1992年の通信関係の主な出来事

●NECが国産メーカーでは初となるフレーム・リレー交換機を発表(3月)

●NTTが地域通信事業部と長距離通信事業部に分ける事業部制を導入(4月)

●三菱電機が独自開発した初の国産マルチプロトコル・ルーター「MELNET R2000」を出荷(9月)

 1992年7月1日,NTTの移動通信部門が分社化したNTT移動通信網(現・NTTドコモ)が営業を開始した(写真)。それまで移動通信部門が手がけてきた自動車/携帯電話,無線呼び出し(ポケットベル),船舶電話,航空機公衆電話といった移動通信サービスの営業権すべてをNTTから譲渡された。

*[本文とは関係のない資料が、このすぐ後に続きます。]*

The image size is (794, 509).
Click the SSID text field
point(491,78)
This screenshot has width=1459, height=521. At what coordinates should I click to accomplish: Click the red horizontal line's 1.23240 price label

 発足当時の従業員数はNTTから転籍した約1800人で,資本金は150億円。NTT常務で移動体通信事業本部長だった大星公二氏が,初代社長に就任した。発足当初から企業ブランド名として「NTT DoCoMo(Do Communications Over The Mobile Network)」を使用していた。

 携帯電話市場の急成長により,今でこそNTTグループの稼ぎ頭となったNTTドコモだが,発足当初は決して順風満帆な船出とはいかなかった。

分社化が競争の火付け役に

 というのも,1992年当時の携帯電話/自動車電話の普及率は1%程度で,市場規模が非常に小さかった。さらに,契約者数も伸び悩んでいた。NTT移動通信網の1992年度の契約者の純増数は前年度を下回る18万1000にとどまった。こうした市場の低迷が,新会社の業績にも現われた。営業収益は3280億円,経常利益71億円といずれも当初の収支見通しを下回ったうえに,税引き後の最終損益は赤字と,営業開始初年度から厳しい現実に直面した。

 ただし,NTT移動通信網の発足は,移動通信サービス市場の競争活性化の点で重要な意味があった。NTT本体の事業部門ではなくなることによって,NTTとの接続条件や事業者間の精算方法などが,他の新規通信事業者(NCC:new common carier)と同じ条件になったからだ。

 NTT移動通信網は当時主力の超小型携帯電話「mova」(ムーバ)の月額利用料金を10月に1万7000円から1万6000円に値下げし,日本移動通信(IDO)や第二電電(DDI)系セルラー電話グループもこれに続いた。翌年にはmovaの保証料金廃止にも踏み切る。こうした取り組みが,その後の携帯電話市場の急成長につながった。

固定でもNTTとNCCの競争激化

 1992年は,固定電話サービスでも大きな転機を迎えた。NTTが,国内電話では初の選択料金サービス「テレジョーズ」を5月から開始したからだ。今では当たり前になった,利用頻度や利用パターンに合わせた料金プランの始まりである。

 テレジョーズは,毎月一定の料金を支払えば,平日の夜間(22時~8時)と土曜,日曜,祝日の終日の通話料金を割り引くサービス。これに対して,DDIが「おしゃべりパック」を,日本テレコム(JT)が「かけほうダイヤル」と,テレジョーズ対抗の選択料金サービスを相次いで開始した。

 また,中継系NCC各社は4月から市外通話電話の料金の値下げに踏み切った。170km超を対象に約7.4~8.7%の値下げをすると,NTTは6月に160km超の長距離通話料金の大幅値下げを断行。中継系NCCの料金との格差を一気に20円に縮小した。